Заварзин не вытерпел и поехал в Стремянку. Ездил он теперь на «Волге», поскольку старца Забелина, который теперь жил у Василия Тимофеевича, на мотоцикле не повезешь, и уже привыкал к ней, как привыкают к молодому, только что объезженному коню. К тому же дорога еще не просохла, машину кидало и заносило на поворотах. Заварзин выехал на стремянскую улицу и сразу заметил мотоцикл Ивана. Он опять стоял около Солячихи, и стоял давно — грязь успела высохнуть, прикипеть к металлу. Это лишь усилило подозрения. Лет десять назад Солячиха ушла от сына, вернее, осталась в старой избе, когда сын построил новый дом на задах своей усадьбы. И к ней со всего села потянулись старухи и стареющие женщины. Собирались будто на посиделки-беседы, впрочем, так оно и было, но по религиозным праздникам молились. В свою председательскую бытность Заварзин, составляя справки и отчеты, указывал, что на территории его сельсовета всего пять-шесть верующих православных и еще кержак Ощепкин. Так что никаких хлопот с атеистическими беседами никогда не было. Старушки молились каждая сама по себе, по своим избам, и только с уединением Солячихи с Заварзина потребовали в райисполкоме, чтобы он поставил ее избу на учет как молельный дом.
— Да нет у меня молельных домов! — доказывал Василий Тимофеевич. — У нее не молятся.

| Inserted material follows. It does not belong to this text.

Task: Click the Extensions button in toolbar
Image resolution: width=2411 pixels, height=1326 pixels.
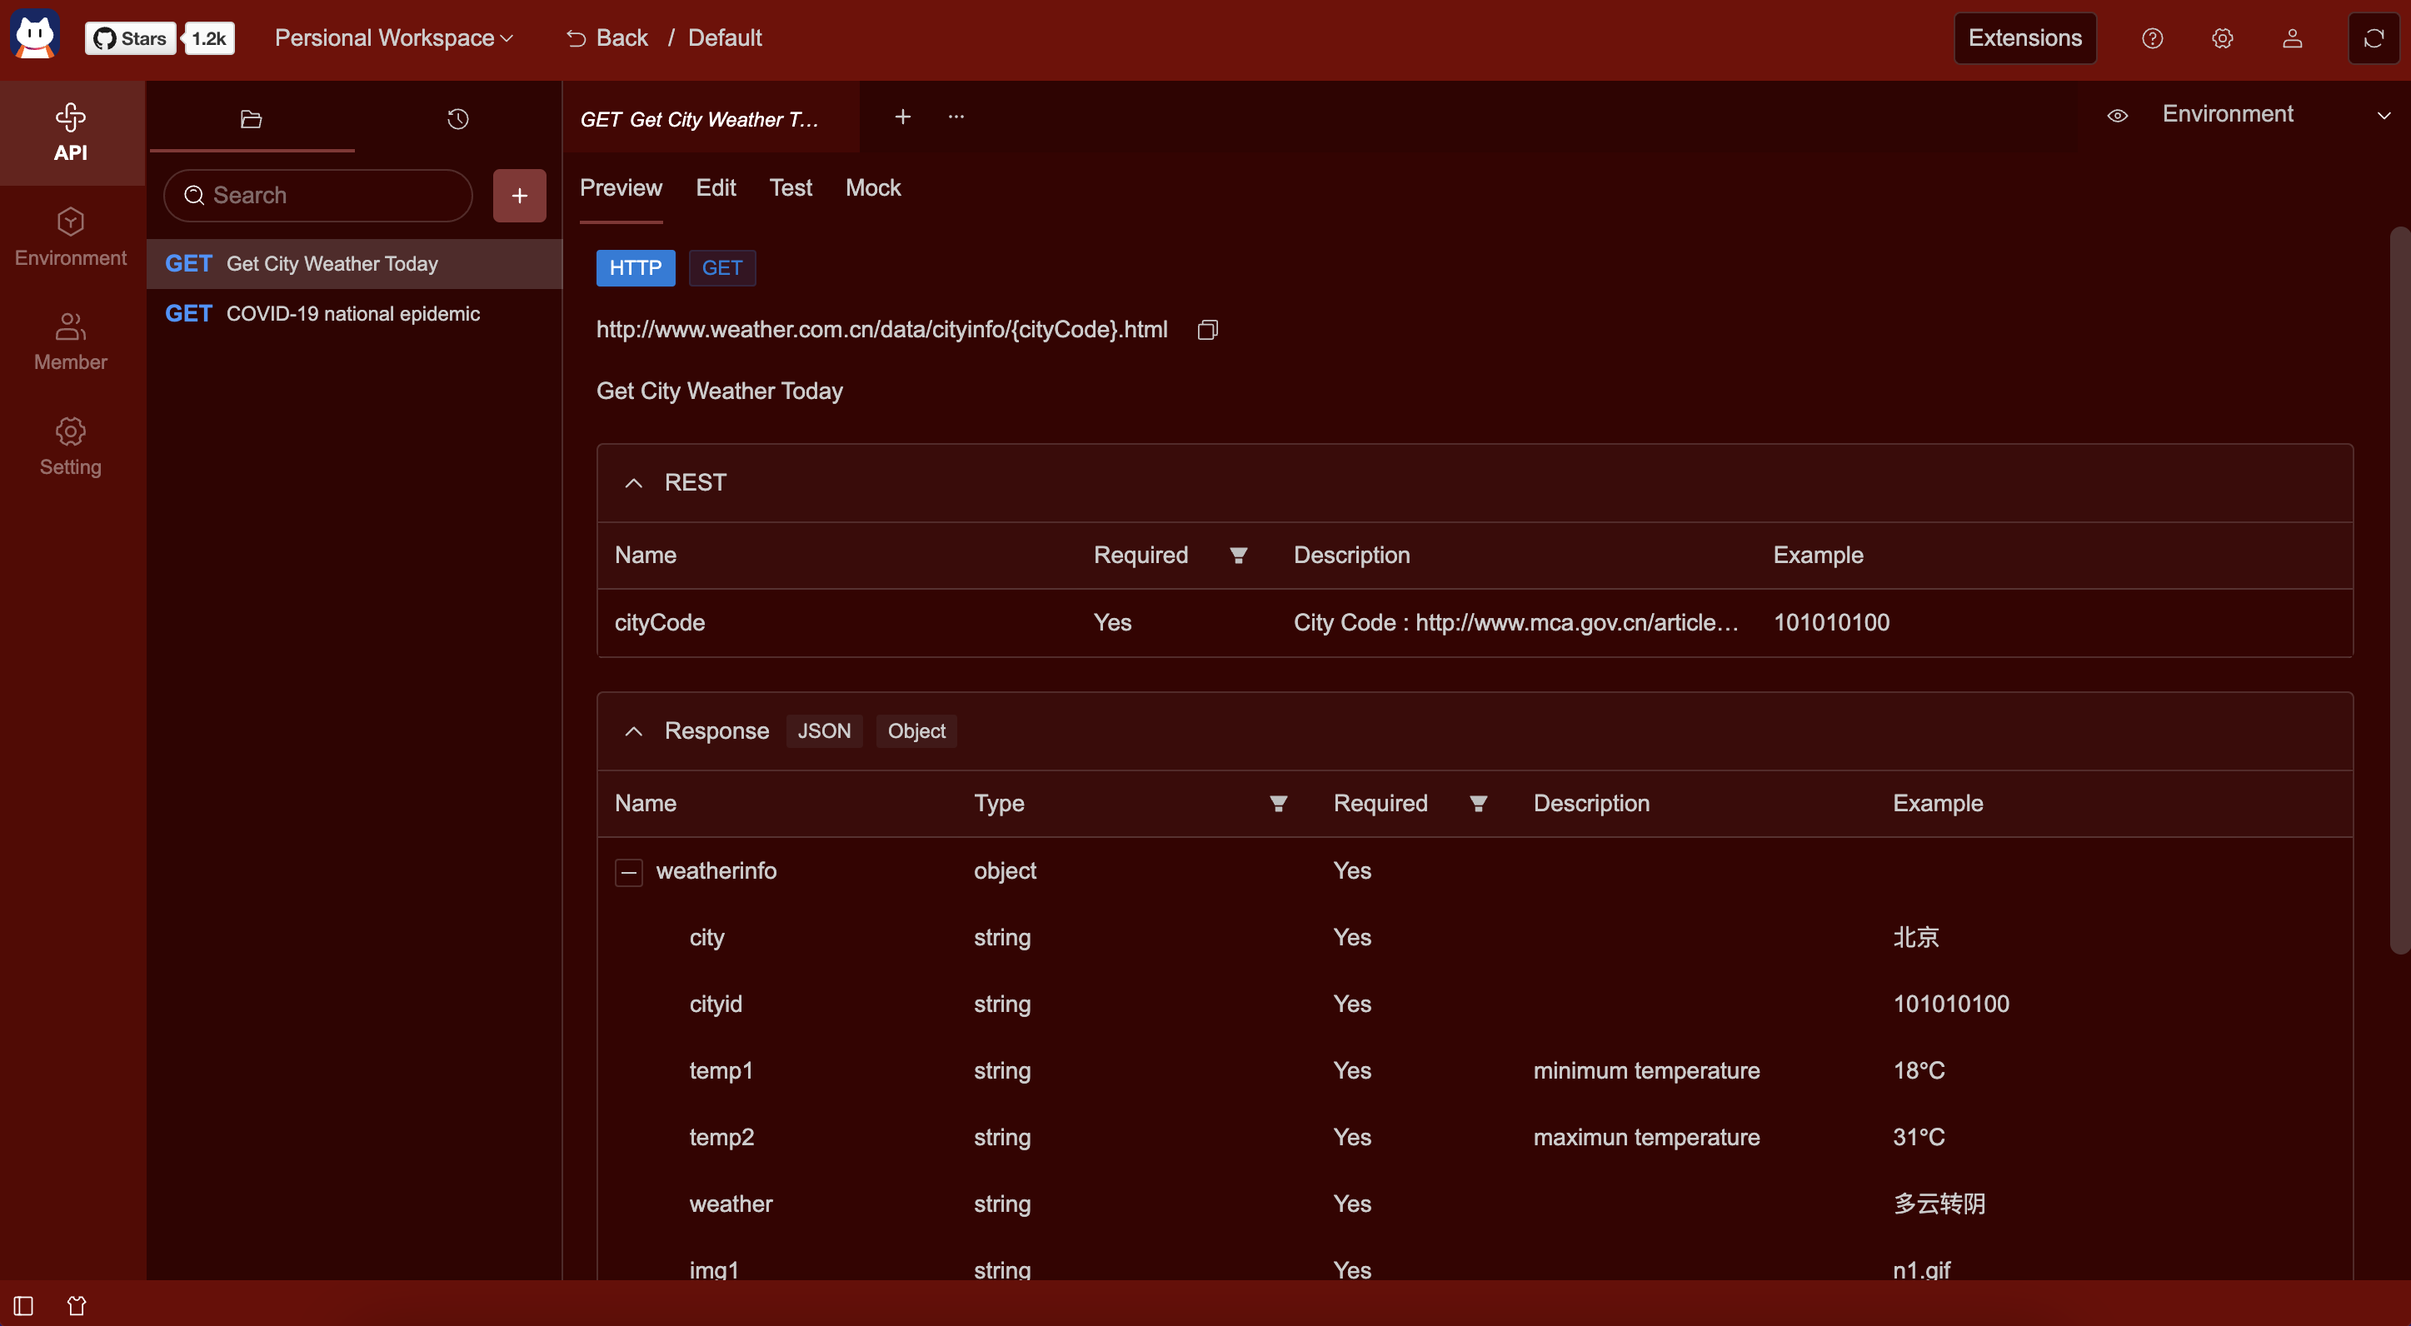Action: point(2024,37)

Собираются, разговаривают, сам проверял.
Стремянские старушки ходили молиться в другое место — к старой, обгоревшей церкви. Если была хорошая погода, они собирались на солнцепеке под стеной, рассаживались на пустые винные ящики, ставили на полочку икону, зажигали свечки, а все остальное было похоже на обыкновенные посиделки. Вспоминали ранешную жизнь, давно умерших односельчан, предавали анафеме Алешку Забелина и поругивали нынешнее беспутство.
Заварзин постучался к Солячихе, шагнул под низкий, по-старинному, дверной проем.
— С праздничком, — сказал он и снял кепку.
Иван сидел за столом и на холстинке раскатывал восковую свечу. Он ничуть не смутился, что его застали за таким необычным делом, подрезал ножом кончик свечки, попробовал, как она стоит. Солячиха поставила на полку блюдо с крашеными яйцами, накрыла полотенцем и как-то нехотя подала табурет.
— Садись, Василий…
— Я не рассиживаться пришел! — весело сказал Заварзин. — Хочу вот гостенька твоего к себе позвать. Обещался он ко мне заехать, да, видно, ты, Николаевна, крепко его приголубила!
И засмеялся, погрозив пальцем.
— Меня приголубливать не надо, — сказал Иван хмуро.
— Ты же сулился, Иван…
— Праздник нынче, — пояснила Солячиха. — В церковь пойдем.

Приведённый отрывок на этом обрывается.